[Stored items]
^^^^^^^^^^^^^^^^
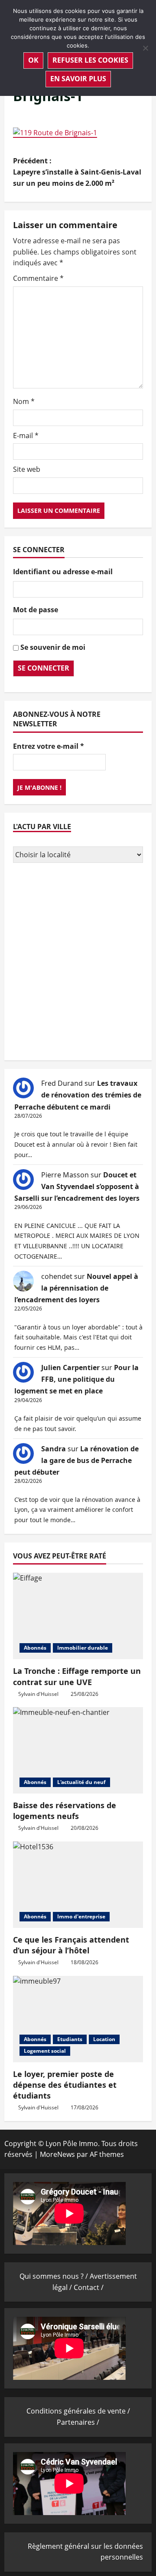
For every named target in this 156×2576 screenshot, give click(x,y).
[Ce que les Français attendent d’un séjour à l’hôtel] (78, 1884)
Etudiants (69, 2039)
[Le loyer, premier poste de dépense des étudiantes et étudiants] (78, 2019)
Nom (24, 401)
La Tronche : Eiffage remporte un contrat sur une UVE (77, 1676)
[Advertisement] (78, 963)
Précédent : (77, 172)
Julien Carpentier (70, 1367)
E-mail (26, 435)
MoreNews (57, 2154)
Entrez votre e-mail (48, 746)
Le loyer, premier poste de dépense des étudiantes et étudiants (65, 2085)
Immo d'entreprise (81, 1916)
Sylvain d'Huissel (38, 1694)
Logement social (45, 2050)
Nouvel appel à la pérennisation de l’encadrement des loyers (76, 1288)
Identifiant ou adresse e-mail (63, 571)
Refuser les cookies (90, 60)
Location (104, 2039)
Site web (26, 469)
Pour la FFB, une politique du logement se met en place (76, 1379)
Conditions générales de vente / (78, 2411)
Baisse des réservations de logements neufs (64, 1810)
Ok (33, 60)
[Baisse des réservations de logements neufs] (78, 1750)
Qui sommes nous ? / (55, 2276)
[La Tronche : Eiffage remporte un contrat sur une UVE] (78, 1616)
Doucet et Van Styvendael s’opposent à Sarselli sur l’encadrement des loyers (77, 1186)
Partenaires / (78, 2422)
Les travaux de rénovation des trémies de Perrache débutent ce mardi (77, 1094)
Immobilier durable (82, 1647)
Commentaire (38, 278)
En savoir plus (78, 78)
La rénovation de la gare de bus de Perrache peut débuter (76, 1460)
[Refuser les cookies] (145, 48)
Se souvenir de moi (52, 647)
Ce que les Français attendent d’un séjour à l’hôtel (71, 1945)
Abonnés (35, 1647)
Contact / (89, 2287)
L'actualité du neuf (81, 1782)
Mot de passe (35, 609)
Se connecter (43, 668)
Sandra (53, 1448)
^^^^^^^^^^^^^^^^
(WHAT IS EXPECTED):
As you read the records above, find each line that contains "mail" and copy it.

(EXERCISE SOLUTION):
E-mail (26, 435)
Entrez votre e-mail (48, 746)
Identifiant ou adresse e-mail (63, 571)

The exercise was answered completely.